Recently, the U.K. decided to supply Kyiv with armor-piercing rounds containing depleted uranium. The United Nations Environment Programme (UNEP) describes the depleted uranium munitions, which can increase the military's ability to overcome defenses on tanks, as "chemically and radiologically toxic heavy metal."
In response, Russian President Vladimir Putin announced plans to position tactical nuclear weapons in Belarus. Meant to be used on the battlefield, these tactical weapons are relatively short-range. The small nuclear warheads and delivery systems are used to destroy enemy weapons and troops on the battlefield. Often referred to as "small nukes," they are capable of causing devastating fatalities and destruction.

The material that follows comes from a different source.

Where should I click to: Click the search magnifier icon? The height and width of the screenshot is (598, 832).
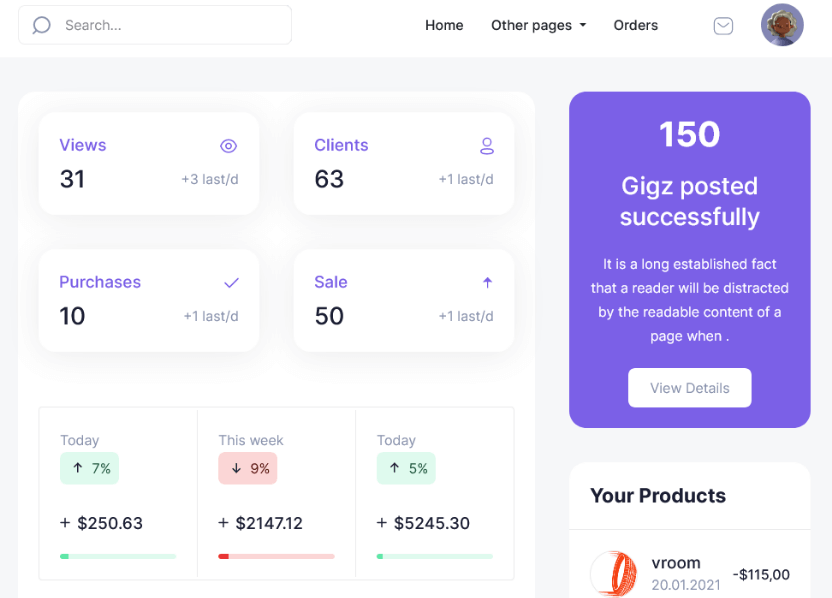click(x=41, y=25)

With far more limited capabilities than strategic nuclear weapons, tactical weapons have never been subjected to arms control agreements. These are stored in high-security facilities and, unlike their strategic nuclear counterparts, are not "ready for launch" 24/7. They must be delivered to combat units from their storage location, a time-consuming process during a conflict.

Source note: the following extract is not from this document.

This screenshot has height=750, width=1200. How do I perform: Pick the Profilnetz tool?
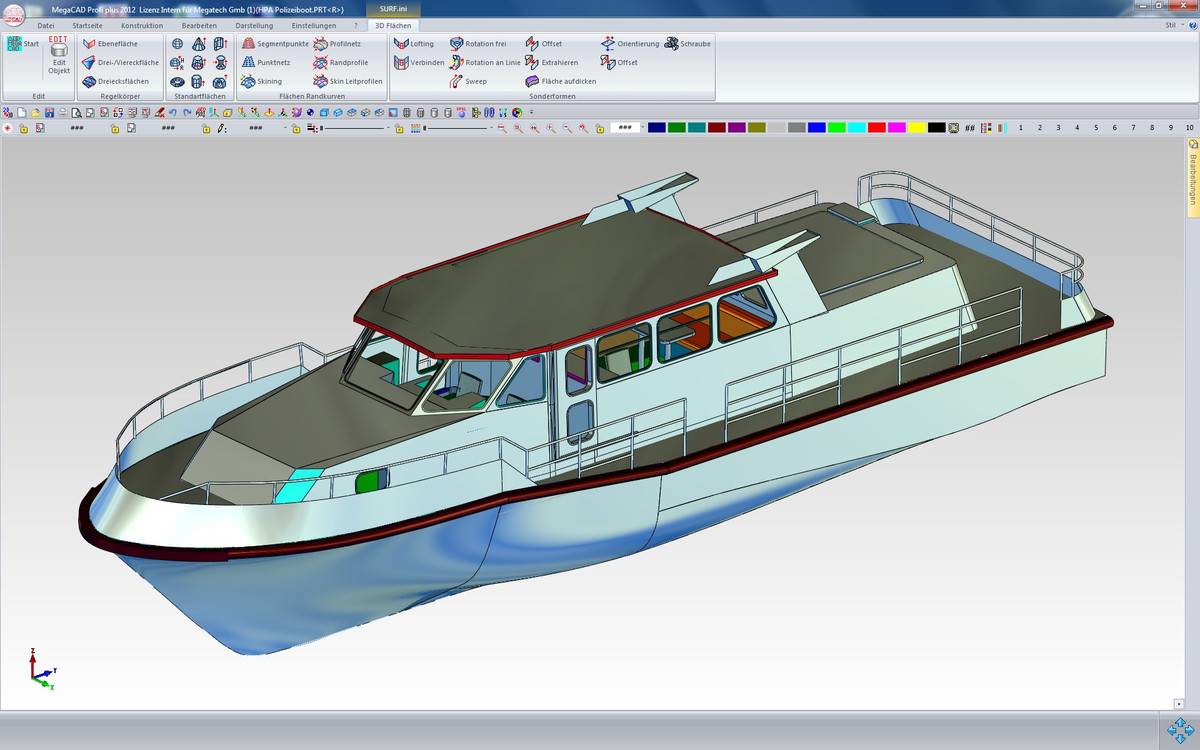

With the latest move, President Putin is finally giving in to demands for tactical nuclear weapons to be positioned near air force bases and missile systems to deliver them. The storage facilities for the nuclear weapons are expected to be completed by July 1. Details regarding the number of nuclear weapons that will be moved to Belarus have not been released.
The Russian leader stressed that the control of the tactical nuclear weapons would remain with Moscow and hence does not violate any international treaties intended to stop the proliferation of such weapons. He cited that the U.S. has positioned nuclear weapons in Belgium, Germany, Italy, the Netherlands, and Turkey.

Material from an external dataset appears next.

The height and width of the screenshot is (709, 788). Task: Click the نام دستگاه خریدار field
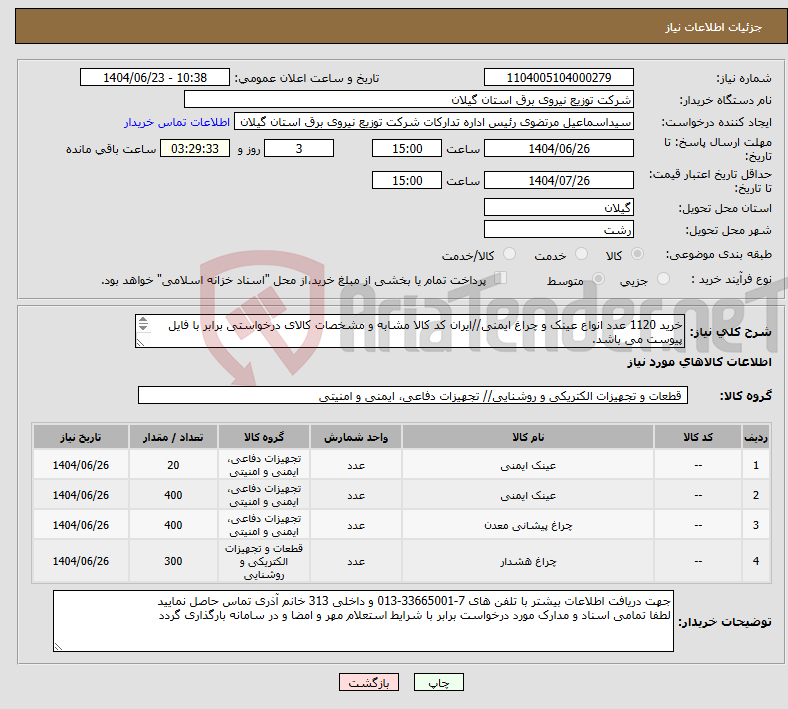pyautogui.click(x=409, y=100)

Minsk justified the move, saying, "Over the last two and a half years, the Republic of Belarus has been subjected to unprecedented political, economic, and information pressure from the United States, the United Kingdom, and its NATO allies, as well as the member states of the European Union."
"In view of these circumstances, and the legitimate concerns and risks in the sphere of national security arising from them, Belarus is forced to respond by strengthening its own security and defense capabilities."
Located between Russia and Poland and with international borders with two other NATO members - Lithuania and Latvia – the country has often acted as a buffer in the region. Belarus, the former Soviet state, had handed over the nuclear weapons located within its borders after the dissolution of the Soviet Union. President Lukashenko, one of President Putin's few allies, has developed close military and political ties with Russia in recent years. A member of the Russian-led military alliance, the Collective Security Treaty Organization, Minsk has already allowed Russian troops to launch attacks on Ukraine from its territory. Moscow also leases two military installations within Belarus's borders.
Both Minks and Moscow are going against their earlier stated positions. President Lukashenko held a constitutional referendum in February 2022, days after Russia invaded Ukraine, and the country formally shed its "Non-nuclear" neutral status. Mere days before making the announcement, President Putin had released a joint statement with Chinese President Xi Jinping stating, "All nuclear powers must not deploy their nuclear weapons beyond their national territories, and they must withdraw all nuclear weapons deployed abroad."
With the West's zeal to arm the Ukrainians unabated, the Russian President seems to have done an about-face. The latest escalation could push the Ukraine War into the nuclear realm – a possibility the world has been dreading for months.